— PROVIDED ENTRIES —
##############################

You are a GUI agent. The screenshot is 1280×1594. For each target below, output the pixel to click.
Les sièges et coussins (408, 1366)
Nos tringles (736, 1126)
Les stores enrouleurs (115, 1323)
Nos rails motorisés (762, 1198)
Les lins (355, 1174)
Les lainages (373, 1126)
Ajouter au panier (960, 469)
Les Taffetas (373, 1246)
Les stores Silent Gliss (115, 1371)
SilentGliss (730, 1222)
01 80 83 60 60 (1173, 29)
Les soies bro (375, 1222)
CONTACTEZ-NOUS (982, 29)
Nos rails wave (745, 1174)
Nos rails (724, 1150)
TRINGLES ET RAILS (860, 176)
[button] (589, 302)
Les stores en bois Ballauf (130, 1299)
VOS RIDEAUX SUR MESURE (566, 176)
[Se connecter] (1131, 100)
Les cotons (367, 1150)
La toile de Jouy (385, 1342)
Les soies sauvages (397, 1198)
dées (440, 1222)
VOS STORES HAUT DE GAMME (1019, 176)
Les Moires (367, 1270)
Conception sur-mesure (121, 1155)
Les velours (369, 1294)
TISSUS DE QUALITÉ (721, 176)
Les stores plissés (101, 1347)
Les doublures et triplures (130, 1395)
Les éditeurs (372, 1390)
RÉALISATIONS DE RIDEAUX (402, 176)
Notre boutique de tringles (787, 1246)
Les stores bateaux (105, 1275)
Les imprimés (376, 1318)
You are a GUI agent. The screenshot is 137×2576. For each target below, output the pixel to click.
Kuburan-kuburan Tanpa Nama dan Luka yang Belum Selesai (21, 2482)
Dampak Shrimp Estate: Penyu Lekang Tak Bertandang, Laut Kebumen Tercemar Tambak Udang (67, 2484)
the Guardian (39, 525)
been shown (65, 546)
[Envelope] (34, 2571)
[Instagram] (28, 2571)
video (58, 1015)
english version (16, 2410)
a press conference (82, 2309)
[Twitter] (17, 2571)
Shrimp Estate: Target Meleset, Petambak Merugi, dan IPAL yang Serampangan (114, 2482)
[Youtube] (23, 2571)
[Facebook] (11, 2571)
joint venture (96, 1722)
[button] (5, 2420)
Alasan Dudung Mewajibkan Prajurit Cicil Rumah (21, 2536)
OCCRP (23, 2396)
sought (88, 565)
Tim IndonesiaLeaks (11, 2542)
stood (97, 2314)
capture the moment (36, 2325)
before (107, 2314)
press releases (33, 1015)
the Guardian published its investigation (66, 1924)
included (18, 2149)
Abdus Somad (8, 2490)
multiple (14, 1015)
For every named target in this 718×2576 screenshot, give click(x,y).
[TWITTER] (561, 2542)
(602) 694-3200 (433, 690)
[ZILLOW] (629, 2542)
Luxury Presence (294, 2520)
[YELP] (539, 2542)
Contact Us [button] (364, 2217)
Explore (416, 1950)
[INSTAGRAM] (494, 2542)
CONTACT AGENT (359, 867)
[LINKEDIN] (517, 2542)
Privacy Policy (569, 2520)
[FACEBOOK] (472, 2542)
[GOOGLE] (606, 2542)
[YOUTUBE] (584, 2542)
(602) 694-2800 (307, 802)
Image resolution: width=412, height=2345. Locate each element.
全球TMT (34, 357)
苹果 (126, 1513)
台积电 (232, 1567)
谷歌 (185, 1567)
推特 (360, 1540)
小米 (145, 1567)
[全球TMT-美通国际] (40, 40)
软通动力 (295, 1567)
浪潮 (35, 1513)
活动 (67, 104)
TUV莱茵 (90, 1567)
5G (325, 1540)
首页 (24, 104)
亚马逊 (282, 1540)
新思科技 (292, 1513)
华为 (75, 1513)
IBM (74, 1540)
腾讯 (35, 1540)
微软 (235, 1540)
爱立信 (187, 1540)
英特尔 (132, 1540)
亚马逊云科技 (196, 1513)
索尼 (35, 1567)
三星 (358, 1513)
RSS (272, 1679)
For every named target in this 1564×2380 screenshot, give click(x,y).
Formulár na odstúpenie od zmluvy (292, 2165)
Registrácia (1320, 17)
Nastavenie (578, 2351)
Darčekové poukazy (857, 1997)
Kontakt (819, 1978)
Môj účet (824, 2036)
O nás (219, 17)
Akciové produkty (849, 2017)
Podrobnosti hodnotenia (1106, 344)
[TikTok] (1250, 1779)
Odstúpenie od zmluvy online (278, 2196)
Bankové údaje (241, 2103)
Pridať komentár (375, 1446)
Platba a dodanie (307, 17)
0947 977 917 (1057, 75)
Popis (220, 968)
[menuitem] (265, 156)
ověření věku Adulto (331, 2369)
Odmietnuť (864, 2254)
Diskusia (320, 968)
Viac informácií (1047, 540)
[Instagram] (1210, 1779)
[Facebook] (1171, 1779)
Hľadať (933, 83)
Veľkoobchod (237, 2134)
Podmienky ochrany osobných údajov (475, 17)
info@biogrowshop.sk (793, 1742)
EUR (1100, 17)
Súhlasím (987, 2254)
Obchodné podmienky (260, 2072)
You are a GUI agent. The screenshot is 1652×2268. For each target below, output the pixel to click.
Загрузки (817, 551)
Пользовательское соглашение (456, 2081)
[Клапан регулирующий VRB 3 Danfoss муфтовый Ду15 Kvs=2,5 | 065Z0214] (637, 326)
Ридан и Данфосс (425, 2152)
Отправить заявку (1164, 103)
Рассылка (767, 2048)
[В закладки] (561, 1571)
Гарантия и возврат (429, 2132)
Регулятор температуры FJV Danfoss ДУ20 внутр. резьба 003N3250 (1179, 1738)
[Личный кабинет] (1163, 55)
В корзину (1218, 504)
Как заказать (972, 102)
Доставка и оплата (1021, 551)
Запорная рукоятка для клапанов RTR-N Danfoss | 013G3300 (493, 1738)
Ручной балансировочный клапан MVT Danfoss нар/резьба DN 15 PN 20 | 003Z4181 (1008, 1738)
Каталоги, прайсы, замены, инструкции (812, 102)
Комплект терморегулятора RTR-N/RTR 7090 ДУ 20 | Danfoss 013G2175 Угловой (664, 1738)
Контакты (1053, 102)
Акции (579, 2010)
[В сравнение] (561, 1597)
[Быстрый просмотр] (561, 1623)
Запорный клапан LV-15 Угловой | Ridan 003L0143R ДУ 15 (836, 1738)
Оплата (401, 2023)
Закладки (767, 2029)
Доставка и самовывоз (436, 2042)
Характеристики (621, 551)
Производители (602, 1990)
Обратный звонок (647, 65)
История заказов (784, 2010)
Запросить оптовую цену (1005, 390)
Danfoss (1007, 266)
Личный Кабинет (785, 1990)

##############################

The output should be exactly the lines above from the line containing "CONTACTEZ-NOUS (982, 29)" to the line containing "Les stores bateaux (105, 1275)", inclusive, with no other lines.

— TASK RESULT —
CONTACTEZ-NOUS (982, 29)
Nos rails wave (745, 1174)
Nos rails (724, 1150)
TRINGLES ET RAILS (860, 176)
[button] (589, 302)
Les stores en bois Ballauf (130, 1299)
VOS RIDEAUX SUR MESURE (566, 176)
[Se connecter] (1131, 100)
Les cotons (367, 1150)
La toile de Jouy (385, 1342)
Les soies sauvages (397, 1198)
dées (440, 1222)
VOS STORES HAUT DE GAMME (1019, 176)
Les Moires (367, 1270)
Conception sur-mesure (121, 1155)
Les velours (369, 1294)
TISSUS DE QUALITÉ (721, 176)
Les stores plissés (101, 1347)
Les doublures et triplures (130, 1395)
Les éditeurs (372, 1390)
RÉALISATIONS DE RIDEAUX (402, 176)
Notre boutique de tringles (787, 1246)
Les stores bateaux (105, 1275)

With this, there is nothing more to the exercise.